Fri, Apr 18, 2014 - Page 11 News List

Living the dream

By Joe Henley  /  Contributing Reporter

Trevor Strnad of The Black Dahlia Murder wears every emotion on his sleeve.

Photo Courtesy of Metal Blade Records

We music fans like to think that music has this otherworldly, mystical, undefinable depth to it. But let’s face it, 90 percent of us never get past the album cover or the band promo photo. You check out the t-shirts the band is wearing in their social media cover shot, have a cursory glance at the way their hair is cut, and instantly pass judgment on the type of music you presume they play based on those aesthetic qualities alone. In the Great Information Age, the abundance of data has only served to make it even more disposable, and the information that should be most important of all, the music, is an afterthought. It’s image first, the sound a distant second.
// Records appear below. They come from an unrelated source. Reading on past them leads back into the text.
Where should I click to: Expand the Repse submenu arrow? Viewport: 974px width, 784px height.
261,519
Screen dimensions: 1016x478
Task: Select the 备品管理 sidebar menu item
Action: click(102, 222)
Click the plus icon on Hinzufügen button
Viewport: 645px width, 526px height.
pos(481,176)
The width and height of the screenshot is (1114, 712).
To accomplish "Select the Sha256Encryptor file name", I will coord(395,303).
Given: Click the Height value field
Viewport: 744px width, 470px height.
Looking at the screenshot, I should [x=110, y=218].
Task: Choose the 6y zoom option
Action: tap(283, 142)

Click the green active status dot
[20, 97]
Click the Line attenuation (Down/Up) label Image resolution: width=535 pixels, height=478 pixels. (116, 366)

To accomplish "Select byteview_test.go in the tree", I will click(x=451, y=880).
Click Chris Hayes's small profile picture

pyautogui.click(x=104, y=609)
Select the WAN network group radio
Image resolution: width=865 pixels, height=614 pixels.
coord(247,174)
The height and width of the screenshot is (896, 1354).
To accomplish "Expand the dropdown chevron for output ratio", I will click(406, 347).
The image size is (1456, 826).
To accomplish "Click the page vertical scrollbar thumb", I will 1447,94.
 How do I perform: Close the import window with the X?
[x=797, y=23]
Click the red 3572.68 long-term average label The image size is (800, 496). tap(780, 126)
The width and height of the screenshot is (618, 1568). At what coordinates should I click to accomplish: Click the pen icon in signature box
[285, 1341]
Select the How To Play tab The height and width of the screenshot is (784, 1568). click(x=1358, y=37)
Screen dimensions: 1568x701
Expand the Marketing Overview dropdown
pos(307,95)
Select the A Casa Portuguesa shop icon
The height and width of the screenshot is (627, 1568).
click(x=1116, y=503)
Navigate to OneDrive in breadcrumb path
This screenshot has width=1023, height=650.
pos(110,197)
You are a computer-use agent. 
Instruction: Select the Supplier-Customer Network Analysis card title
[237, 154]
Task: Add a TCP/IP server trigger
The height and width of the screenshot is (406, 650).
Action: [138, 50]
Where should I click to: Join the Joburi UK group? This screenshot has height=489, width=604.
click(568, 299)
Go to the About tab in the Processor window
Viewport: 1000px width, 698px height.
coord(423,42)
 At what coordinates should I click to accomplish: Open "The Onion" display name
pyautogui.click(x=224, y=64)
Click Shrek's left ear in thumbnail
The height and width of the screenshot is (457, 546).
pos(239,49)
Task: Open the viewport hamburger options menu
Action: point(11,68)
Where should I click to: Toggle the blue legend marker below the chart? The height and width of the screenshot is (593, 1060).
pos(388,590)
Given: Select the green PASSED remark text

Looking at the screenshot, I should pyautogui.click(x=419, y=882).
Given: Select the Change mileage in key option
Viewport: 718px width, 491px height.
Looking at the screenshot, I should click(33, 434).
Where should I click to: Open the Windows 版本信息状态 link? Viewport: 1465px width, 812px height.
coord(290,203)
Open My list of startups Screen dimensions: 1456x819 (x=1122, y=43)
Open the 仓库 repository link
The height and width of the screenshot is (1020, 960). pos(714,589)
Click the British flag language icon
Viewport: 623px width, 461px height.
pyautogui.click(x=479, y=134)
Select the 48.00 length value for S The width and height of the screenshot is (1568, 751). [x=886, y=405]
Michigan melodic death metal band The Black Dahlia Murder is intimately familiar with snap judgments. In 2003, after the band signed with legendary underground label Metal Blade Records, people took a look at the band’s admittedly goofy outward demeanor, about as far removed from the grim visages and arms-folded-over-chest posturing of death metal as one can get, and instantly lumped The Black Dahlia Murder in with the purist-maligned deathcore and metalcore scenes. Over a decade later, it’s still happening, says vocalist Trevor Strnad. Being out on tour with two legendary death metal acts brings out a certain breed of fan that, ironically, likely bemoans being stereotyped as a metalhead by society at large, but has no problem with stereotyping bands based on appearance. It’s Metal Hypocrisy 101.

“We’re seeing a lot of it out here with Carcass,” Strnad says over the phone from the east coast of the US. “They’re an old school band. And we’ve got Gorguts with us too, another old school band. So you have those long-hair, battle vest-clad elitist types that come out, and some of them aren’t going to give us a chance no matter what because they’ve already profiled us into a certain category.”

After six albums, the latest, Everblack being released last summer, you would think the genre confusion might disappear. But the condescension of those looking down their noses at the band continues unabated. While the purists might think they’re hurting the band, they’re unwittingly helping them.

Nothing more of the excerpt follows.